Abstract

Since 1964, the European Organisation for Research and Treatment of Cancer has conducted three subsequent clinical trials on clinical Stages (CS) I + II Hodgkin's disease (HD) in which 1059 patients have been entered. The first trial compared regional radiotherapy (RT) with mantle field or inverted Y, versus the same RT followed by a weekly injection of vinblastine for 2 years. The relapse free survival (RFS) and overall survival (S) were higher in patients treated by RT and chemotherapy (CT). This benefit, however, was significant only in patients with a mixed cellularity histologic type. The second trial compared the therapeutic efficacy of splenic irradiation versus splenectomy and found that in both arms, RFS and S were identical. Moreover, it was found that splenic involvement was correlated with an increased incidence of relapse in extranodal sites and in non irradiated lymphatic areas. In this trial, CT was given only to patients with poor histologic types, mixed cellularity or lymphocytic depletion. In the third trial, staging laparotomy was performed only to further delineate a good prognostic group which could be treated by RT alone. In this limited treatment group, there was no difference in RFS and S between mantle field and mantle field + para-aortic RT. In the extensive treatment group, total nodal irradiation (TNI) was compared with RT + MOPP. The RFS was slightly lower in the TNI arm, but there was no significant difference in S. The data of the 3 trials underline the importance of prognostic factors in the choice of optimal treatment and show that their significance depends upon the type of treatment. Multivariate statistical analyses showed that the main prognostic factors, which can help to identify the subsets of patients who can be treated by RT alone, are (1) systemic symptoms and elevated erythrocyte sedimentation rate (ESR), (2) the number of involved lymphatic areas, and (3) staging laparotomy.
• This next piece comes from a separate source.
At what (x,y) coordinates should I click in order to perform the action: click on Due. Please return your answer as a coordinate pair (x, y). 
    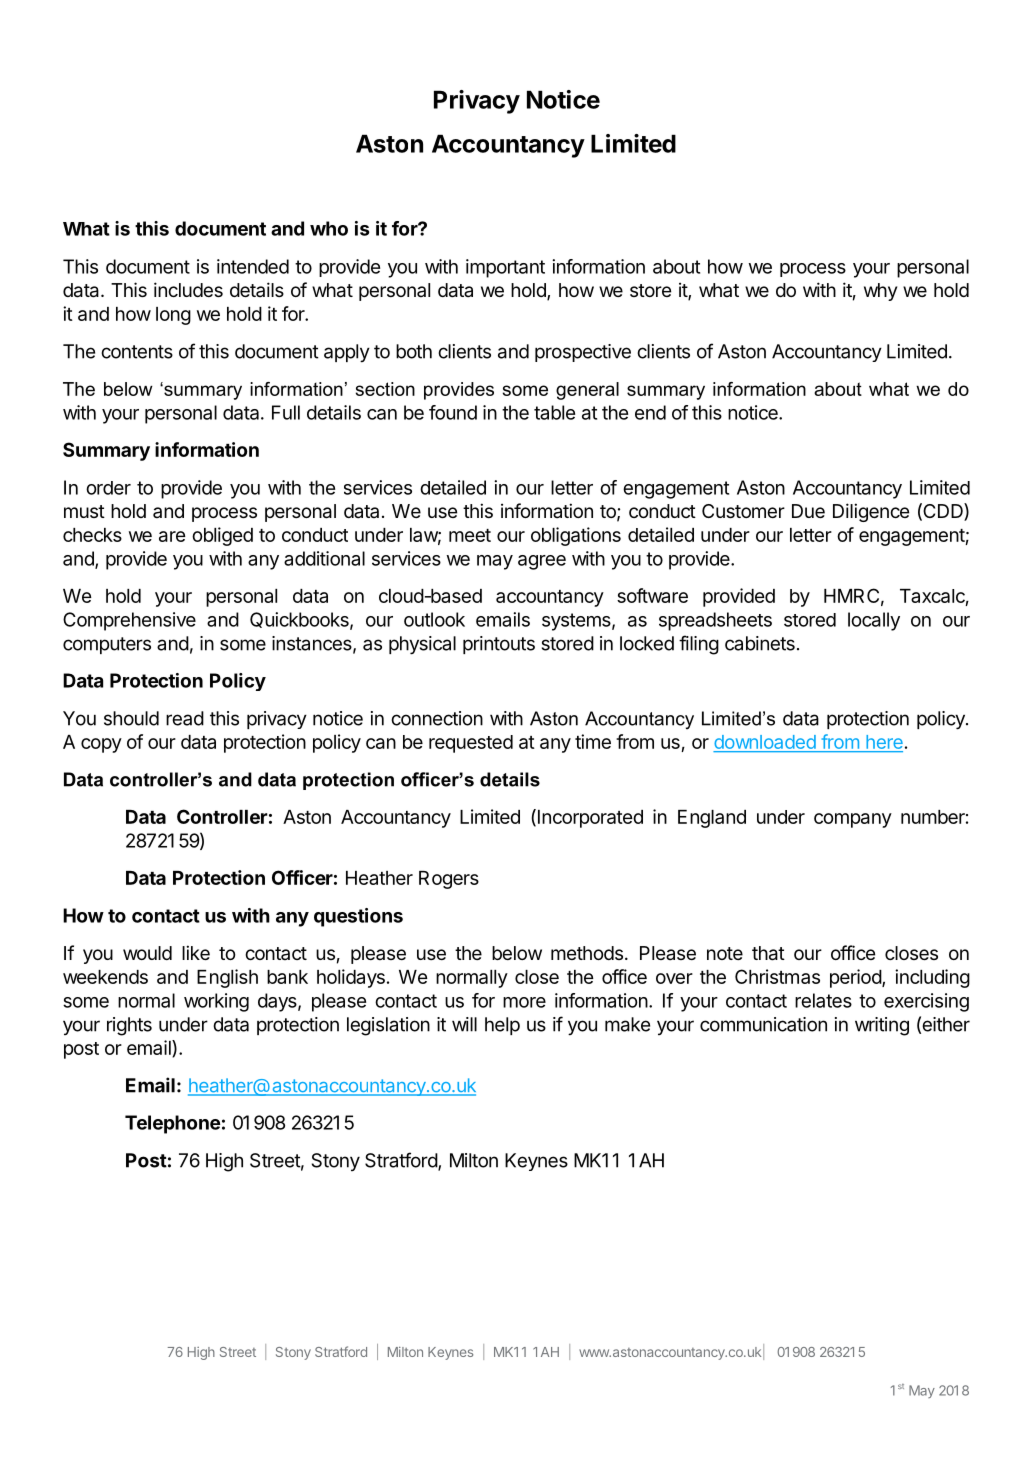
    Looking at the image, I should click on (808, 511).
Extended RT (mantle + para-aortic + spleen treatment) gives satisfactory results in patients without systemic symptoms and/or elevated ESR and one or two involved sites, whereas TNI or combined modality treatment becomes mandatory for patients with 3 or more involved sites or splenic involvement and/or systemic symptoms. With proper adjustment of the irradiated volume, a very large proportion of CS I + II patients can be best treated by RT alone.